I have found great fulfillment and a good life working in the construction field. I do not consider my life to be an exceptional story above any others.
I just consider it to
be one blessed by God.”
Robotic Field Engineer
A four-decade veteran of Brasfield & Gorrie, Ron is an expert robotic field engineer. He has contributed to the success of our most notable and complex projects across the nation. Known on the jobsite as “Preacher,” you can find Ron counseling and teaching Bible studies to coworkers who have grown to trust Ron as they can sense his genuine care for them.
How did you get into construction?
I started in construction right after high school. To be honest, spending four to eight years pursuing a college degree never really appealed to me. Construction offered competitive wages right out the gate and a way of earning a living that made me feel good about myself.
I’ve been with Brasfield & Gorrie for 43 years, but I never really intended to make construction a career. Having been raised by good parents, I was taught to carry my own weight and construction, to me, seemed like the right means to that end.
But what began as a way to provide for my basic needs evolved over time into a passionate career. I graduated from high school in 1973 and worked for various companies until 1980. It was then that I was introduced to the still young Brasfield & Gorrie. That consequential encounter was undoubtedly one of the many turning points of my life. Although I didn’t know it then, I know it now: The company he was hammering out on the anvil of life was being built on a firm foundation of family-oriented work ethics and professionalism. It has been exciting to be a part of a small dream that became something great.

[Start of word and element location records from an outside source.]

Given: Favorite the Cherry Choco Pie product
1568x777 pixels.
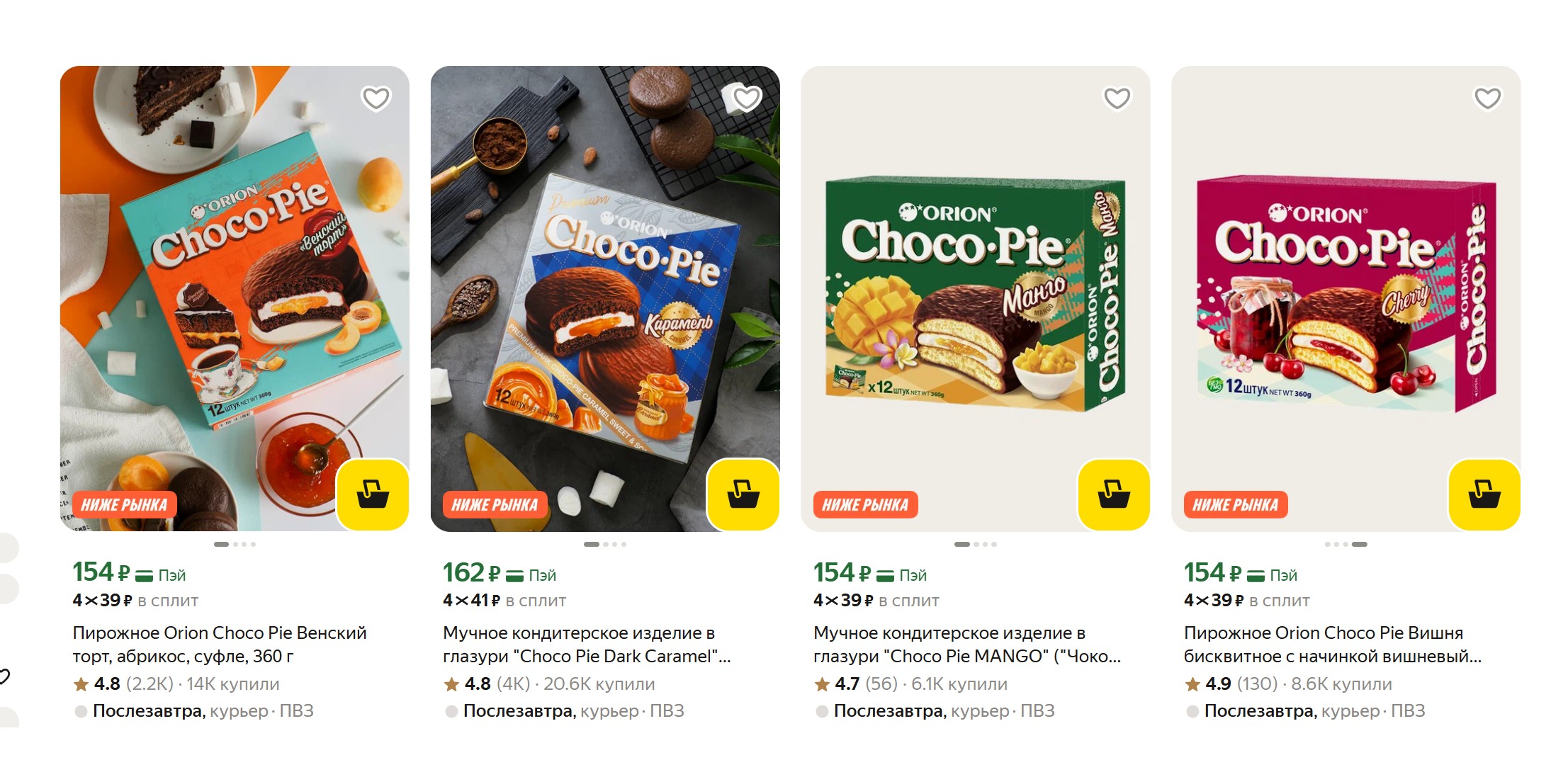Looking at the screenshot, I should click(x=1487, y=98).
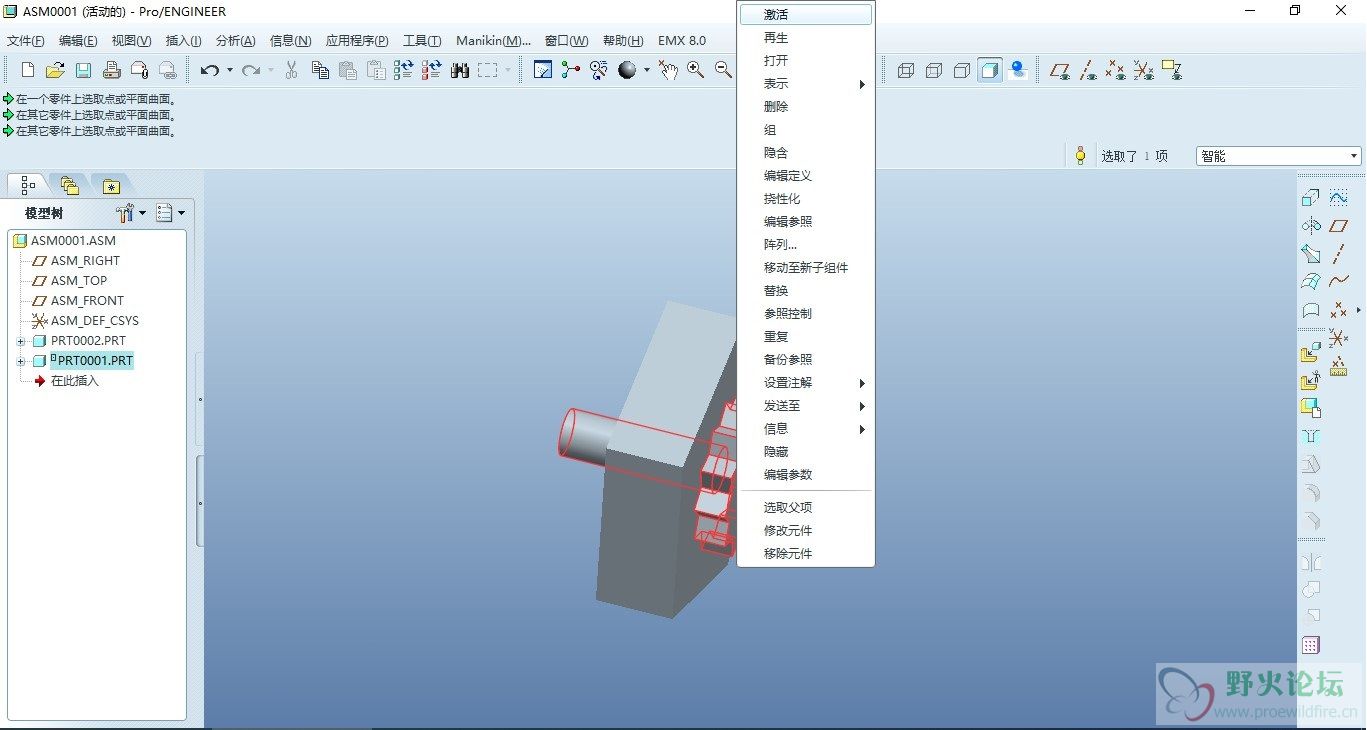Select the Wireframe display icon
The image size is (1367, 730).
906,70
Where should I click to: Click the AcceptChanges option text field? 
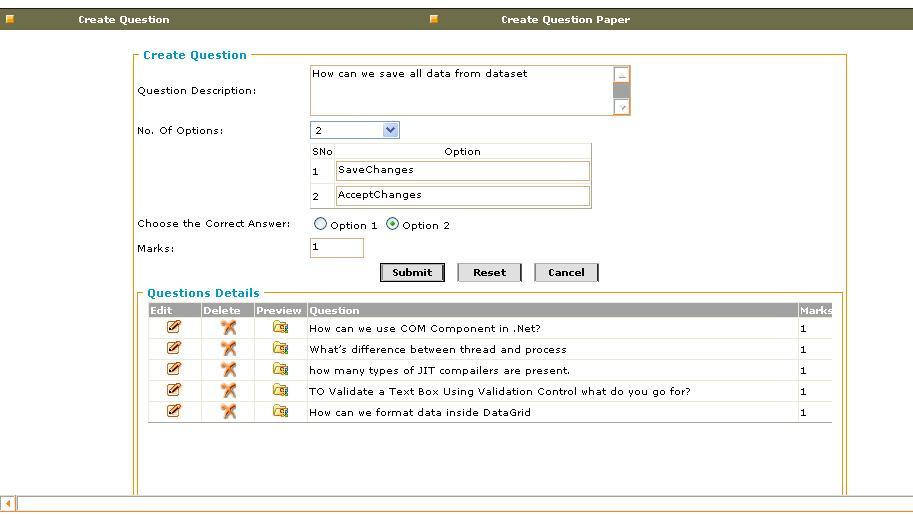(462, 195)
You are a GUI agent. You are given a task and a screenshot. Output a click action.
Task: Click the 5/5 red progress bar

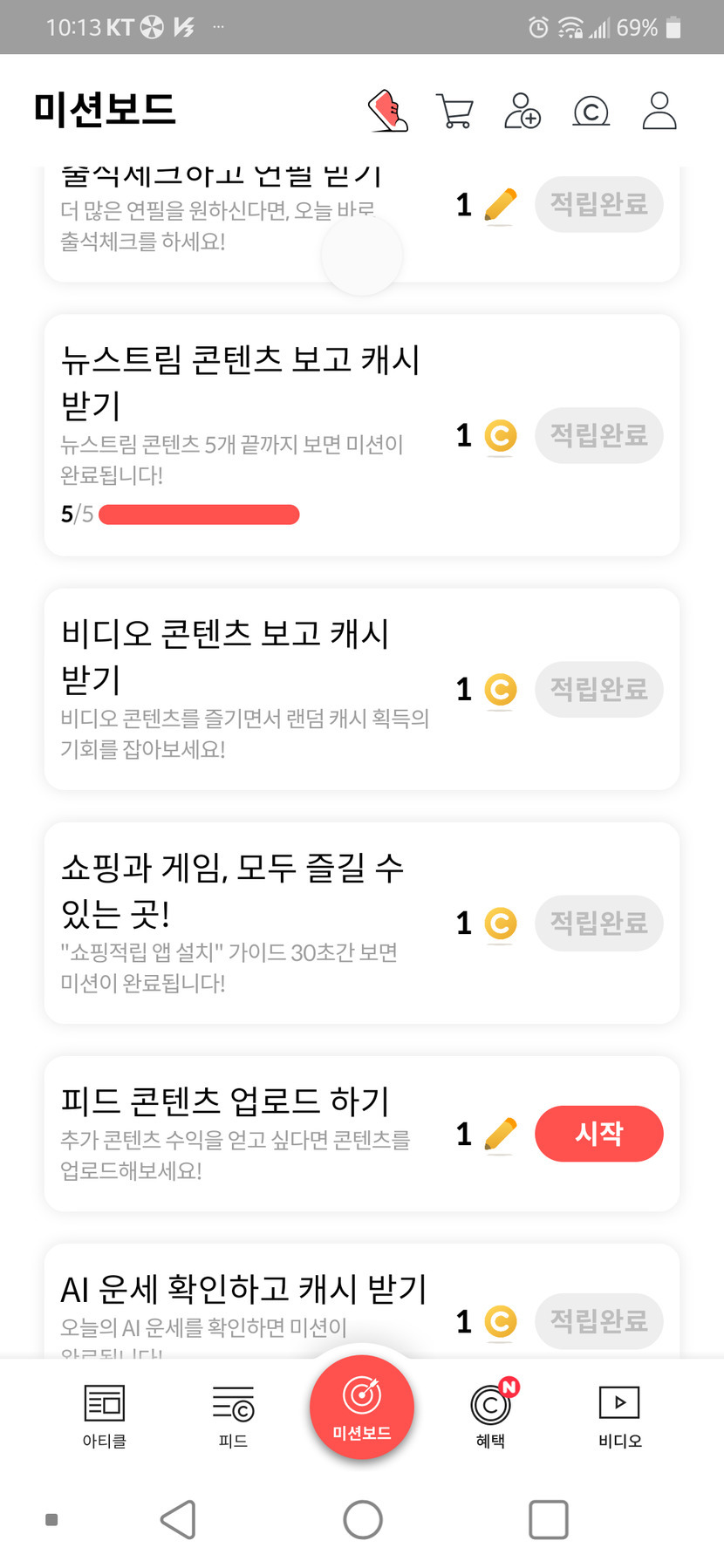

How has your career grown since starting at Brasfield & Gorrie?
I started with the Brasfield & Gorrie as a carpenter. In the early days, the only training that was offered was what you could glean from others in the field. As the company progressed and grew visionary leaders from within, we began to set up focused in-house training.
After 18 years as a carpenter, I asked to transition to field engineering and was immediately placed into a training program. For the last 25 years, I have been privileged to participate in the company’s yearly training classes. The opportunities to progress were offered, and I appreciatively accepted.
What do you like most about your job? What are your you passionate about in construction?
My career has carried me across the Southeast, where I’ve met many unique and wonderful people. I have acquired lifelong friends along the way.
One of the things I love most about my job is building things. I guess that started in the sandbox with the little truck trying to build a road, or maybe with the LEGO blocks on the kitchen floor, or possibly the Play-Doh, or just the milk cartons. No matter, it is simply in humanity to aspire to build things and to achieve the extraordinary.
From pouring a 1,200-yard block of concrete 40 feet in the air, to replacing an active railroad bridge in a mobile waterway to constructing a 21-story test stand for the next generation rocket, construction has broken loose the best part of me from deep within. It has revealed abilities and creativity I didn’t know lay within the fiber of my being. Construction, through the fire of necessity, has unearthed the God-given means to conquer things that now, looking back, I wonder how I managed to pull it off. Could it be that man, who is made in the image of the matchless master builder, has a touch of that which is beyond him in him?
We speak of building a life. Well, construction is a tangible way to build a life while building a world. It is wonderful to see something that you have done through all the sweat, ingenuity, energy, and grit that you can muster that will endure beyond.
What is a valuable lesson that you have learned during your career? Any advice you’d like to share?
If I have learned anything in construction, it is that people are your most valuable assets. Teach, encourage, empower, and lead them and they will make you a success. If I had a word of advice to offer to someone considering a career in construction, it would be this: Find something in life that you would do for free and allow it to become your passion and lifelong endeavor. For me, that was a career with Brasfield & Gorrie. I have found great fulfillment and a good life working in the construction field. I do not consider my life to be an exceptional story above any others. I just consider it to be one blessed by God.